It is January and I have returned to Svalbard without the sun. It will follow in a few months but for now the land is still dark except from the bright lights of Longyearbyen on the coast connected with Nybyen further in land situated at the base of two glaciers that I know to be there even without the sight of them. The mine that served as Santa’s grotto is still lit up on the hillside. The snow lying on the land is still here reflecting what light we receive and with it completing the brilliant contrast with the darkness of the sky and this creates the breathtakingly fullness of the moon and lights of distant stars. The meeting of recognizable faces as others return and a faint green tinge in the night sky draws a familiar end to my first day back on Svalbard.
This semester I have chosen to study geophysics. Studying the interactions between the air and the ice and the sea, and to study the dynamics of the glaciers present today on Svalbard. Not my strength, in all honesty it was an excuse to stay here longer. There are more hieroglyphs on the chalkboard than on the Rosetta stone during one hour of our lectures. Though it is very interesting when someone with a stronger background in physics asks a question or proposes a correction to be made to the equations by saying a word like epsilon; like that means something. When I see numbers and shapes that make interesting calligraphy, others see a principle, a defining quality of today’s Arctic landscape, a piece of the modellers puzzle in an attempt to understand how the world is changing. They say Van Gogh medically had to have seen the world differently and Beethoven was partially deaf and would have heard his music differently and these are innate senses given to those, others are trained or have developed their own way of perceiving the world around them. It is interesting to look on how other minds have been trained to see and understand this sequence of numbers and shapes and to see a dynamic existence. I have been given the chance to understand the physical principle about how today’s arctic world functions and possibly how it will change and why recent weather conditions have unveiled. Though difficult I am not alone in my attempt to understand these processes that shape this land that inspires and changes people.

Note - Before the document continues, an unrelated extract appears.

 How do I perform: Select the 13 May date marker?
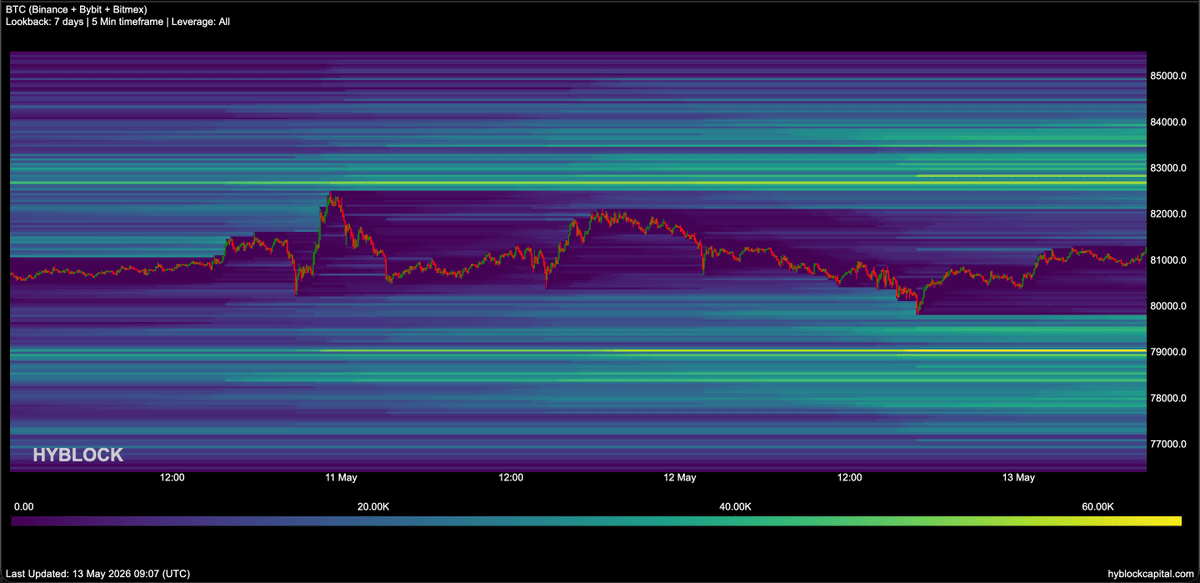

With the new season comes a new terrain, one suitable for a snowmobile or "scooter" as they are referred to here. Purchased before Christmas it has hibernated outside the university since the previous winter. Now however it lies crippled, unable to start it sleeps and waits until healed enough to move. So many scooters that never had the chance to roam again now litter the region and the snow gathers around their carcasses; hollow husks of machines that once dominated the land. The engine got lazy, the dirt collected and had to be cleaned and then with some new spark plugs she breathed again exhaling a smoky mix of petrol and oil. Now my mechanical beast can roam the Arctic tundra once again. The first trip was to Templefjordan where the valley opened up revealing a great mountain with a plateau top called Templet. known for its geological stratigraphy, the striped pattern on the mountain side created a lovely picture. The second trip made was to Barentsburg a Russian mining settlement.

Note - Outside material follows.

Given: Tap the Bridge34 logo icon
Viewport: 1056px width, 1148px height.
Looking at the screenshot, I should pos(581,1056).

Built during the soviet era, this working coal mining settlement hosts a strange beauty. Much of the old style architecture is still present, some buildings with colourful soviet style murals painted on them depicting the Kremlin. With the icy streets so difficult to move on even the scooters couldn't get a grip, the coal and the dirt covering most of this industrious town and of course the watchful stare of Lenin with the words in Russian "Our Goal Communism" in the background is how I have pictured the Russian people of that era. Strong and independent looking at the world from another viewpoint. I hopefully will visit again to look around more closely at this town from another time and gain further insight into the people that worked there then and work there now.
Daily adventures and lessons here are a constant, helping to differentiate the day to day more than the rising and setting of the sun; for only now is that becoming a real natural occurrence as the sun is scheduled to hit town on the 8th March.
I would like to finish this article by also mentioning that a fellow student from SAMS studying alongside myself and other SAMS Arctic students has been hurt during a weekend trip to one of the local cabins. This accident sadly had her taken from Svalbard for further treatment. As I understand she handled herself bravely during the accident and the wait for help. We are all awaiting her return to Svalbard and her refreshing enthusiasm for the work here at UNIS.